Decolonising Learning Technology

Decolonising Learning Technology Part 1

John Traxler, Professor of Digital Learning in the Education Observatory, University of Wolverhampton.

Background

Recently I was invited to the panel at ALT-C discussing the Association’s new ethics framework and at some point, according to a flutter on Twitter, “@johntraxler suggested we need to decolonise education technology.”.

A great idea whose time may have come! Certainly, it would feed into moves to ‘decolonise the curriculum’ and moves to ‘decolonise research’ but what exactly might it actually mean? And given the moves to decolonise the curriculum, what should technologists do to decolonise learning technology before handing it on to curriculum professionals?

What is Decolonising?

A very recent newspaper article entitled ‘Lecturers are key to ending colonial epistemicide’ (University World News 2021) provides an excellent and accessible overview, saying “The simplest definition of decolonisation of the African university is the process of undoing all legacies of colonialism.” Understandably, given the African readership, the article does not focus on the legacies of colonialism within English universities.

A manifesto from students at Keele University (2021) offers more, saying, “Decolonization involves identifying colonial systems, structures and relationships, and working to challenge those systems. It is not “integration” or simply the token inclusion of the intellectual achievements of non-white cultures. Rather, it involves a paradigm shift from a culture of exclusion and denial to the making of space for other political philosophies and knowledge systems. It’s a culture shift to think more widely about why common knowledge is what it is, and in so doing adjusting cultural perceptions and power relations in real and significant ways.”

This sounds both highly political and fairly abstract but events at the universities in Cape Town and Oxford, tagged as #RhodesMustFall, make it clear that feelings run high, as does the wider #BLM movement.

A forthcoming event (https://www.eventbrite.com/e/decolonising-learning-technology-tickets-184185242017) will help us in developing an understanding the implications of ‘decolonisation’ for us as learning technologists and as academics and researchers who use learning technology, a term that incidentally embraces online learning, educational technology, digital learning and a component of blended learning. Decolonising learning technology is about combatting the ways in which learning technology reproduces and represents the ideas and values of the dominant white anglophone majority.

Some Perspectives

My original remark, subsequently jumped on by John Couperthwaite of ALT and developed into an ALT webinar, was merely the spontaneous assumption that there was an important question that needed to be asked but not one to which I necessarily had the answer. I did however realise that the topic had been on my mind for quite a few years in different forms. I wrote a paper five years ago (Traxler 2017) that implicitly tackled one aspect of it, namely the technology itself.

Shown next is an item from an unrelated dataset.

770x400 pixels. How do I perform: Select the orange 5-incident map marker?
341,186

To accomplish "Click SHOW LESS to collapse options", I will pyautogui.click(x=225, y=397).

I asserted that digital technology increased the disadvantage of peoples, communities and cultures that were different and distant from the norms, values, habits, styles, languages and cultures of the global and national mainstreams, specifically those distant and different from the dominant global Anglophone digital corporations. Digital technology in education was re-arming forms of colonialism or perhaps arming forms of neo-colonialism.

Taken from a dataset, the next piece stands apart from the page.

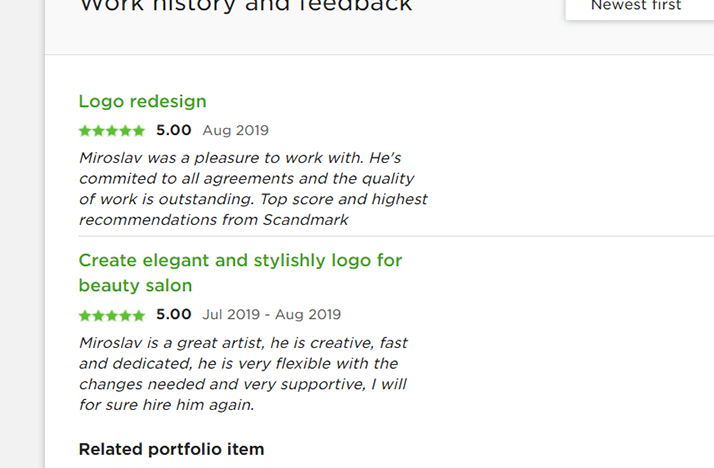
Task: Click the middle star of beauty salon rating
Action: [112, 315]
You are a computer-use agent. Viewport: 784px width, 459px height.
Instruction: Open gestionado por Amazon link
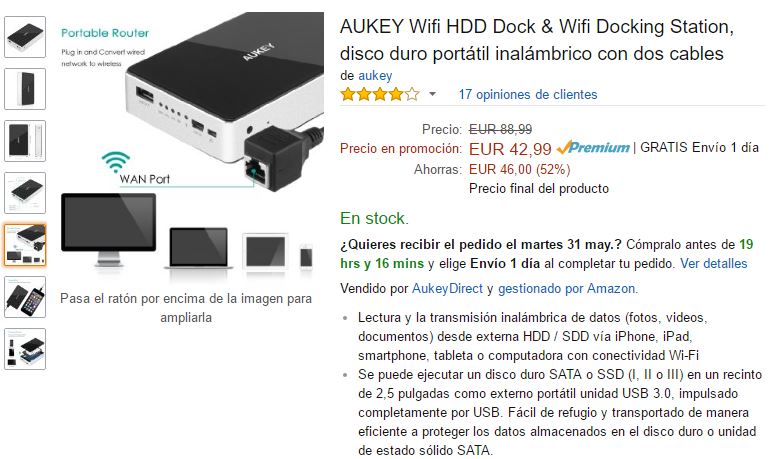(567, 288)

This happened in a multitude of ways.

Take simple messaging. My Arab colleagues chose to text in English rather than their mother tongue because the ASCII base for English texts was cheaper than the Unicode base for Arabic; my Chinese colleagues had until recently to use the simplified Latin font for Chinese (pinyin) rather than Chinese characters because the latter needed the introduction of the graphic interfaces and character prediction of smartphones. In both cases, the users were skewed away from their native preferences and towards American English.

Similar examples abound in speech recognition, such as Dragon, Alexa or Siri, where most languages, except English and other global ‘power languages’, and most dialects, except the standard, are still not supported. Furthermore, haptic interfaces favour European gestures and do not favour cultures with a different gestural vocabulary. Autocorrect is often another form of bias as is predictive text, skewing users towards a particular standard American lexicon – it will for example often capitalise james but not john. It is likely that digital language translation, such as Google Translate, has a similar impact on languages and dialects.

Icons and graphic interfaces, for example folders, folders, waste bins, clocks and egg-timers, are usually derived from a European or American cultural context and most applications and operating systems are American in origin and culture, with those for most African languages only gradually gaining popularity through Linux distributions. Perhaps the textual dominance of American English is being replaced by graphical dominance of American images and icons. The massive popularity of emoticons and emojis in mobile phones assumes there is some common global consensus about their meaning, the ‘thumbs up’ for example, but studies (Meier, Goto & Wörmann, 2014) suggest this cannot be assumed and might just be another way in which globalised forms have over-riden local ones.

This blog was published Jonh Traxler of the ALT West-midlands membership group. Part 2 will be published next week.

Learn more at their upcoming event ALTWM Webinar: Decolonising Learning Technology on 24 Nov 2021, 1:00 PM through  2:30 PM. Register here

References

Adams, R. (2021). Can artificial intelligence be decolonized?. Interdisciplinary Science Reviews, 46(1-2), 176-197.

Elers, S. (2014). Maori are scum, stupid, lazy: maori according to Google. Te Kaharoa, 7(1).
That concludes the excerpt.